L’inclusion de tels points est la preuve que, comme on pouvait l’espérer, mais pas nécessairement en ces temps sombres, la BBC a depuis remis ses jouets dans le fauteuil roulant. Soixante ans après les débuts de la Maison Blanche en tant qu’agresseur de la BBC, elle parvient à réaliser un documentaire impartial et inoffensif sur elle qui s’efforce de remettre en question les problèmes qui la préoccupaient et de les évaluer intelligemment par rapport à ses normes contemporaines et aux nôtres maintenant.

Sa religiosité la rendait, entre autres, follement homophobe. Sa rigidité et sa certitude de sa propre droiture en toutes choses ne faisaient pas trembler son art. Si un film montrait un avortement clandestin (comme Up the Junction de Ken Loach l’a fait dans le cadre de sa représentation compatissante d’une myriade de maux sociaux), il était tout simplement mauvais et devait être interdit. Peu importe que la plupart du temps, il n’ait pas regardé le matériel qu’il appelait à censurer. “J’ai trop de respect pour mon esprit” était sa réponse habituelle à ceux qui suggéraient qu’elle savait littéralement de quoi elle parlait.

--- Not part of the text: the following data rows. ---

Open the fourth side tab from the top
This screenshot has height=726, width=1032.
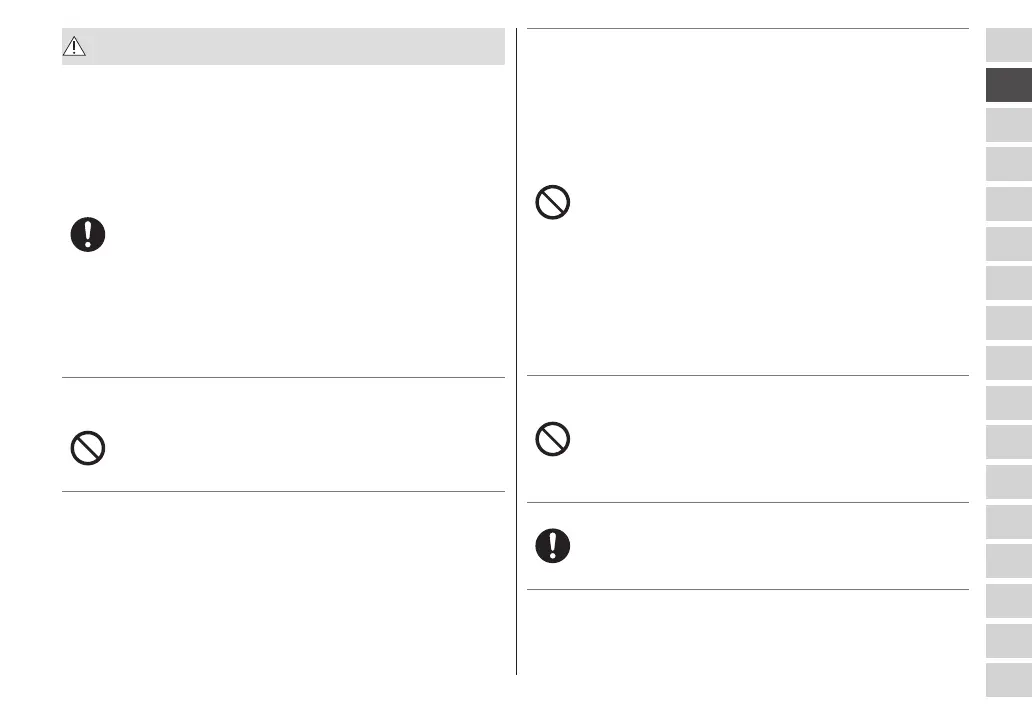tap(1008, 164)
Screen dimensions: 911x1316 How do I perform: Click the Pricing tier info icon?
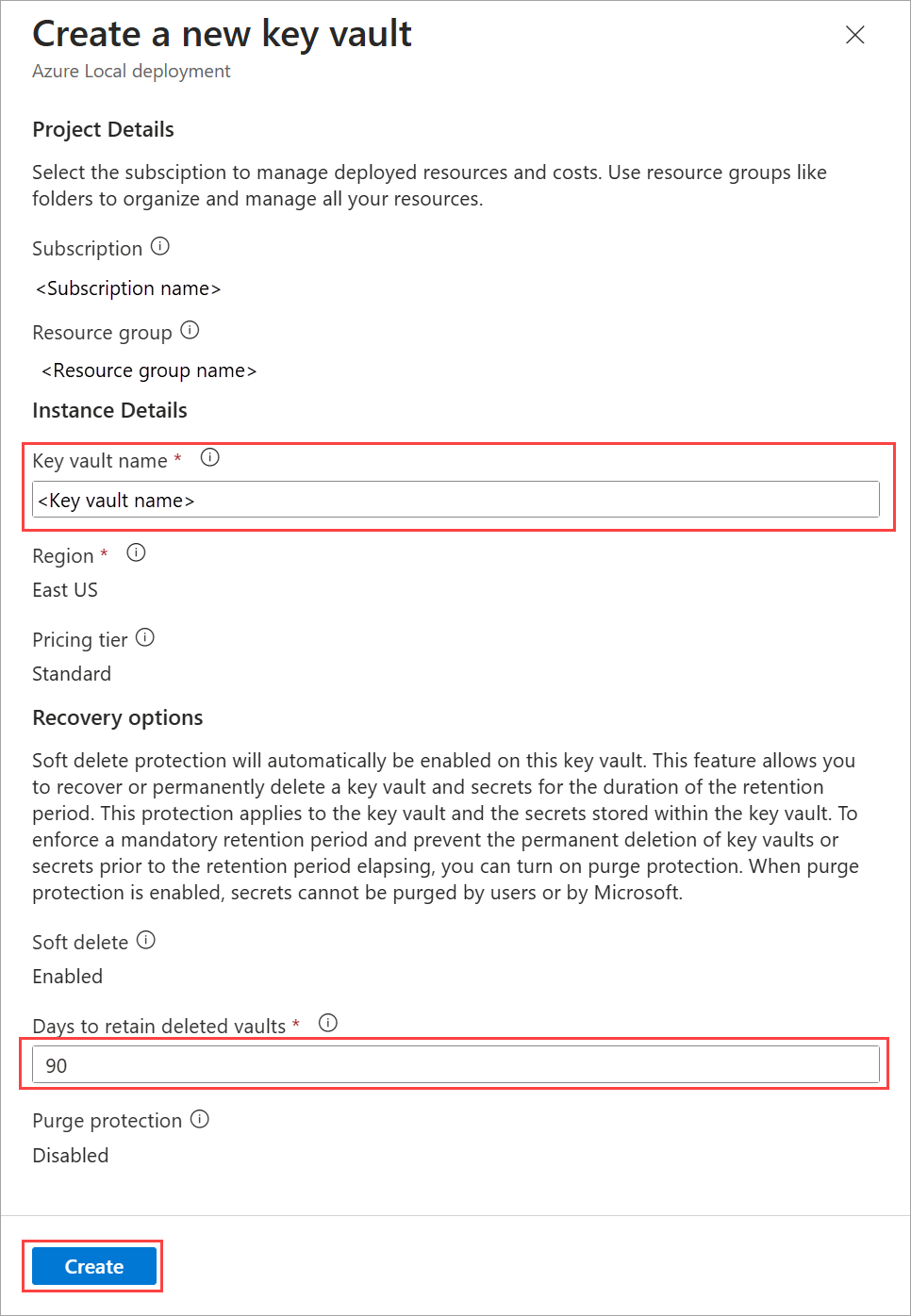pos(145,638)
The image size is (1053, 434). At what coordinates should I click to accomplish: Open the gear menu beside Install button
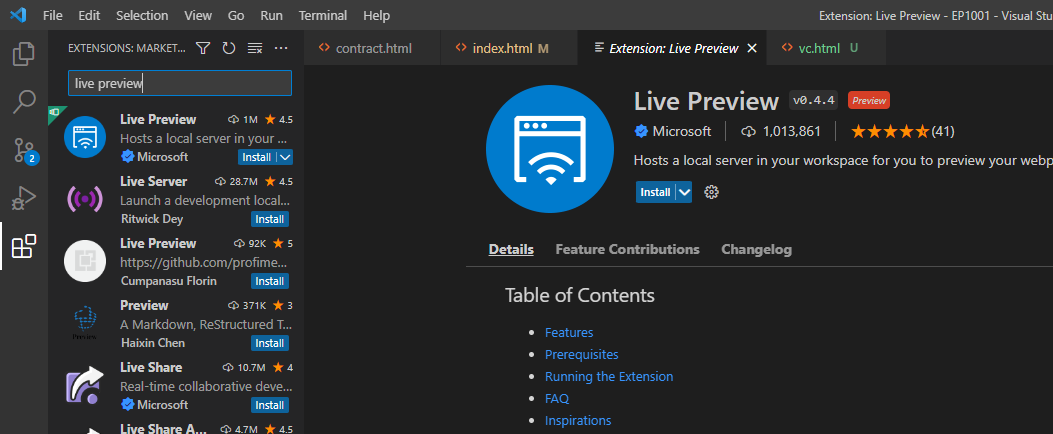pos(712,192)

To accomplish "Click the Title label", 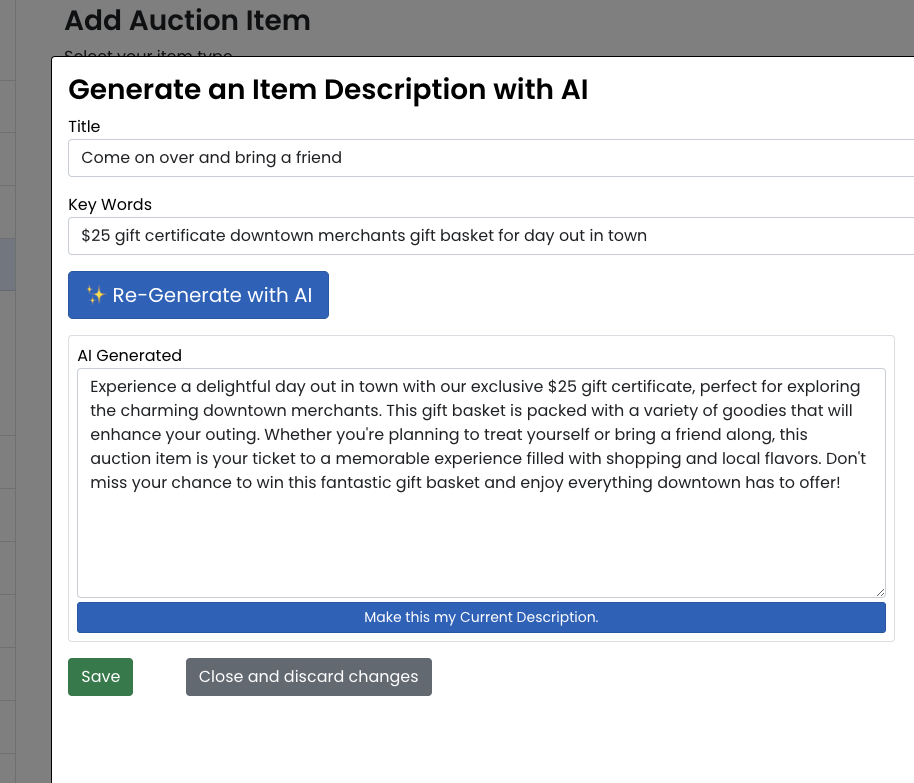I will point(84,126).
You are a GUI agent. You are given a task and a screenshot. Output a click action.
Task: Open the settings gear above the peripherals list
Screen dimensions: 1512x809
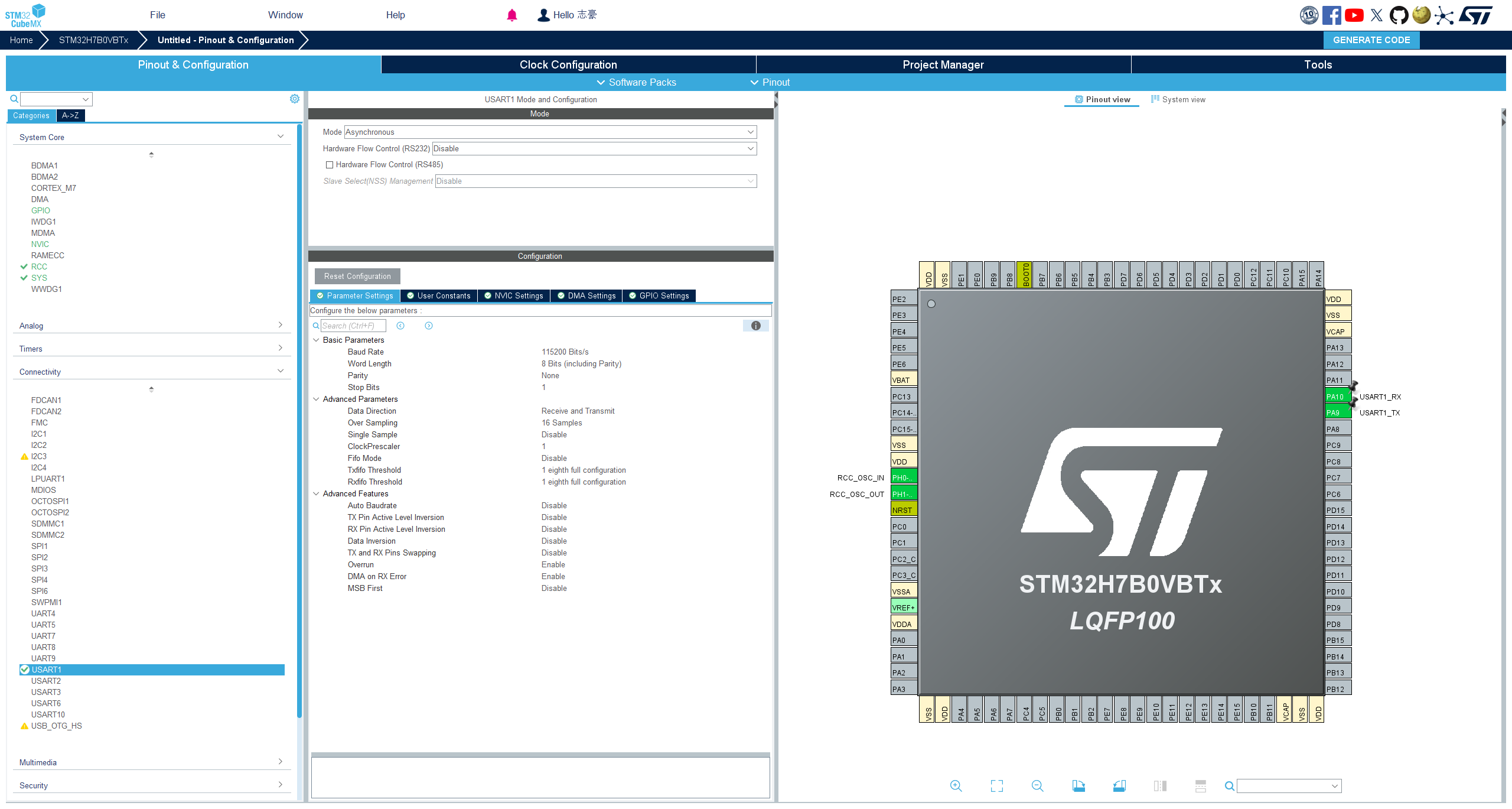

Mais elle était, comme le souligne Beatrix Campbell (et, plus largement dans l’épisode de la semaine prochaine, Louise Penny), visionnaire dans d’autres domaines, notamment en ce qui concerne les enfants, les femmes et leurs libertés. Elle a refusé de se qualifier de féministe, mais a rapidement et instinctivement prédit qu’une culture saturée de pornographie (pour les hommes) pourrait facilement limiter la libération des femmes plutôt que de l’encourager, et que les avantages de déstabiliser le mariage et la famille passeraient très probablement à toute vitesse. direction des hommes sur les autres.

Pour quiconque a l’habitude de passer (trop) de temps sur les réseaux sociaux, c’est une expérience profondément étrange et presque spirituellement rafraîchissante de consommer quelque chose qui admet – en fait, non seulement admet, mais insiste – qu’une personne et son travail n’étaient ni tout à fait bon, ni tout à fait mauvais et, d’ailleurs, que l’un ne nie pas l’autre. Dans le deuxième épisode en particulier, l’idée qu’un frein au libéralisme et au progressisme peut être aussi précieux et nécessaire que d’arrêter aussi le voyage dans l’autre sens a été retirée et examinée à l’aise et sans les moqueries que je m’attendais à trouver autour du coin quelques minutes. Ils l’ont rendue fière, et cela m’a rendu étrangement fier de la BBC – qu’elle détestait soi-disant. Très bien fait.